:: Supplied entries

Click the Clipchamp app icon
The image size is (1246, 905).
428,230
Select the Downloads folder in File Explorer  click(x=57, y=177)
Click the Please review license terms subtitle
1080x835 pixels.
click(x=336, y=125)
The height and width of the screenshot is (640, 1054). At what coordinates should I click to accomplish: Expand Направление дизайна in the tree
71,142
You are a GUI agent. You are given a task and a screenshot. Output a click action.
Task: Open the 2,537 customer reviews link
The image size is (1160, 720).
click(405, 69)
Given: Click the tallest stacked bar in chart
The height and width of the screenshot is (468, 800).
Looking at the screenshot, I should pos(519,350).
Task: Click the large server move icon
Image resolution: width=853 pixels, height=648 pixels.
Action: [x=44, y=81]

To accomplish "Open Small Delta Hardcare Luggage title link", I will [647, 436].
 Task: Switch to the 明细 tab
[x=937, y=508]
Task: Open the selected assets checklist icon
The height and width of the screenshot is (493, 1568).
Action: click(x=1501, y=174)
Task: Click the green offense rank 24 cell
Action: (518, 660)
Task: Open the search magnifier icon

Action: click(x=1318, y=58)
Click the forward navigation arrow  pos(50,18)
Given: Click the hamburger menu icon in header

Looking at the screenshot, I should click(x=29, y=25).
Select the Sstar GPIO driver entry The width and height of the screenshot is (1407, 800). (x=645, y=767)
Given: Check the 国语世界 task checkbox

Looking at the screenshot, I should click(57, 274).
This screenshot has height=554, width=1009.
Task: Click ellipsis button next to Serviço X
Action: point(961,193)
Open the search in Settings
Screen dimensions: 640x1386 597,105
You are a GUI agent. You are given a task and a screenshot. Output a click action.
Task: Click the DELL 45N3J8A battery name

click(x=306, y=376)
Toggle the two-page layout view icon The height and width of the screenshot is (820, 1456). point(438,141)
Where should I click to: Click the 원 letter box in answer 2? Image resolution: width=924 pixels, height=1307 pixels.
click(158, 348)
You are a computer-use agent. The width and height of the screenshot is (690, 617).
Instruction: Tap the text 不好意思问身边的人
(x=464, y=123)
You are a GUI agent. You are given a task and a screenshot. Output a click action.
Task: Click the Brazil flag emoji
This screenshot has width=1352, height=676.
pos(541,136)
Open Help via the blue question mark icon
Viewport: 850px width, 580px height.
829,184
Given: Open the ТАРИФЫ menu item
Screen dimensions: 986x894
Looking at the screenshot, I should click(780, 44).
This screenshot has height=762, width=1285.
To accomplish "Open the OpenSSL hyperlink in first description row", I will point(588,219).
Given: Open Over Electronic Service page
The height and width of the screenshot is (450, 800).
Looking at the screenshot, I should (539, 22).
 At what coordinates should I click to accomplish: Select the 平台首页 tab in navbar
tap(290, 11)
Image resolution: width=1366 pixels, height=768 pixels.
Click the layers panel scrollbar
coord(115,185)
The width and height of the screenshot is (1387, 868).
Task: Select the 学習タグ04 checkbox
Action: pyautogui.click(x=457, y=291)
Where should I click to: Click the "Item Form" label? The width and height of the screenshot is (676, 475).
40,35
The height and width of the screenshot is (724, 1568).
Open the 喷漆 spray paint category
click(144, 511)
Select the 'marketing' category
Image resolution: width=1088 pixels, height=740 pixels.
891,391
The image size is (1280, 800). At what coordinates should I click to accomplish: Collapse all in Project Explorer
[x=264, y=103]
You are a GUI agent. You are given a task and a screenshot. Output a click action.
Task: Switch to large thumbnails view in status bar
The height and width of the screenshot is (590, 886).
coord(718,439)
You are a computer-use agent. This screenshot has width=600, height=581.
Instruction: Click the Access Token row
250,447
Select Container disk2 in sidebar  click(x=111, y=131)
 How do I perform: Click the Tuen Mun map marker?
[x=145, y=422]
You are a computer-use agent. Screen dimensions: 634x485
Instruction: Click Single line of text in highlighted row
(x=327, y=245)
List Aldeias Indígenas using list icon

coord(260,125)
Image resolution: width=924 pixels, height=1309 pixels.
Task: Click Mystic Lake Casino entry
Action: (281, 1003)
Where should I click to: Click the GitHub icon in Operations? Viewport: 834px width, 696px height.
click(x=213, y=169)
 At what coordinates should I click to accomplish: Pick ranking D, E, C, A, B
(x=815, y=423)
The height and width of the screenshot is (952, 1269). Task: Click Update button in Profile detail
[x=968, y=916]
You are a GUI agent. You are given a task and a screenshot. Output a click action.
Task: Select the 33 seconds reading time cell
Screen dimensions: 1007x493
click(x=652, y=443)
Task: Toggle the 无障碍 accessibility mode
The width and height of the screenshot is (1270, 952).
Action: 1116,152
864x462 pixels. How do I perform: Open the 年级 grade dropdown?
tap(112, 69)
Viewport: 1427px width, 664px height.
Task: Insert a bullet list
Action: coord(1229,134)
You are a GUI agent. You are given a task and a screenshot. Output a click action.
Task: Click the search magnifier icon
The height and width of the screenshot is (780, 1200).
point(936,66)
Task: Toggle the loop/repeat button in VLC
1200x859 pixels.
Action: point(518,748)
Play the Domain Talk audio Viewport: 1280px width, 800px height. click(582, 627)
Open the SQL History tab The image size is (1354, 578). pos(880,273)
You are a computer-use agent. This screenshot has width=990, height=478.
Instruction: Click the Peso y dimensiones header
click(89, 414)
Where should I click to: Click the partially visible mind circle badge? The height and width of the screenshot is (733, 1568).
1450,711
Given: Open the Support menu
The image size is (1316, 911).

::::

- [What you need to do]: Copy out every line of the data where the word "will" occurs.

- [Final answer]:
To accomplish "Open Small Delta Hardcare Luggage title link", I will [647, 436].
To accomplish "Open the OpenSSL hyperlink in first description row", I will point(588,219).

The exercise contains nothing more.